-- Start Passage --
Yet the mommy-nanny tie is also complicated and full of contradictions. Ada is the rock on which I've rebuilt my writing career and she's quickly become part of our family, but she can leave any day. Ours is the strongest and most intimate of ties, born of mutual love of a small being. However, we are also distant, an employer and employee from different worlds. I entrust Ada with the most important person in my life, but I pay her less per hour than I pay the handyman. We are friends, but I am the boss. I am the mom, yet she sometimes knows more about my daughter than I do. She works for us 9 to 5 weekdays -- she doesn't even live with us -- but she affects my life profoundly.
My husband, for instance, has been displaced not only by our baby, but by our nanny. It's no coincidence that I forgot Bill's birthday this year but remembered Ada's. I often try harder to please my nanny than I do to please my spouse. Even in my worst moods, I compliment Ada's new hairstyle and thank her for cleaning the floor. I'm not always as grateful when Bill takes the car in for service. Figuring that my husband is mine to have and hold forever, I take him for granted. In contrast, foreign nannies' lives are unstable, subject to changing immigration laws, disasters in their home countries and the needs of their extended families. I try harder with Ada than I do with Bill, because I fear losing her more than I do him.
-- End Passage --
-- Start Entries supplied --
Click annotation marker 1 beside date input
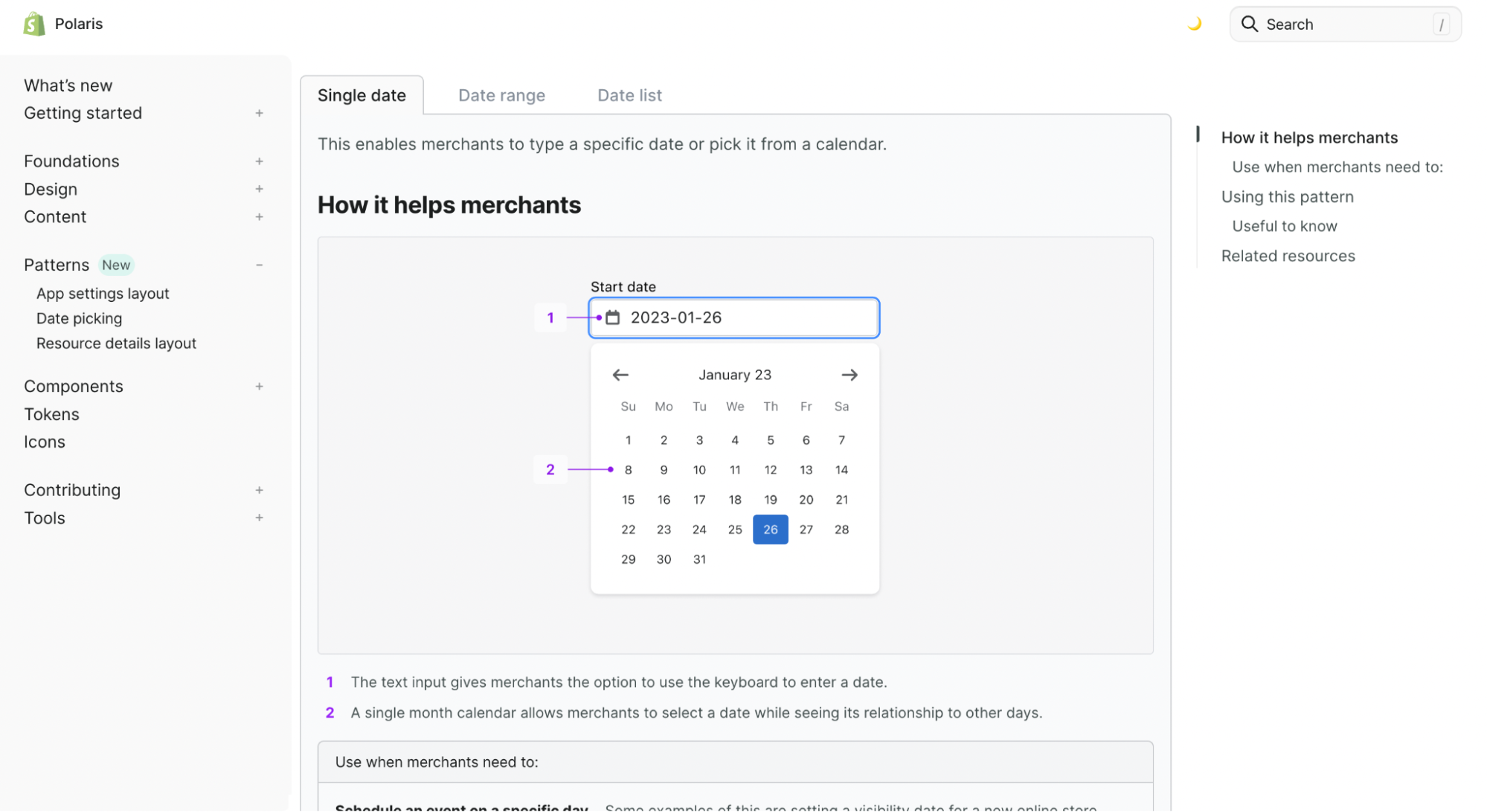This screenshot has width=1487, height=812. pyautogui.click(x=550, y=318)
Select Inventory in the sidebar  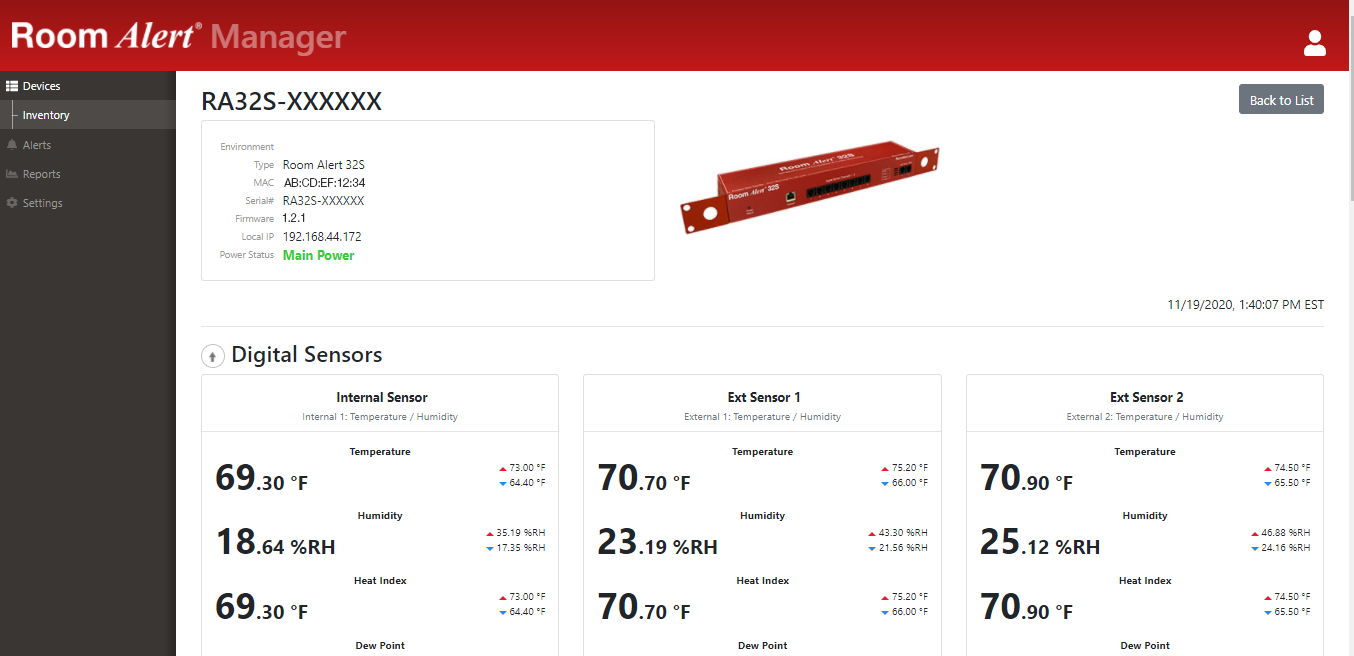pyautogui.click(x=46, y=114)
-- End Entries supplied --
-- Start Entries supplied --
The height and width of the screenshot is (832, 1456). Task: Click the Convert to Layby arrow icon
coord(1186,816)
-- End Entries supplied --
What is needed
Shorten the paragraph in the nanny passage that begins "My husband, for instance," keeping its main facts.

Solution to this exercise
Our nanny, as well as our baby, has displaced my husband. This year I forgot Bill's birthday but remembered Ada's. I try harder to please Ada than Bill, complimenting her and thanking her even in bad moods, while taking him for granted as mine forever. Foreign nannies' lives are unstable because of changing immigration laws, disasters at home and their extended families' needs, so I fear losing Ada more than losing Bill.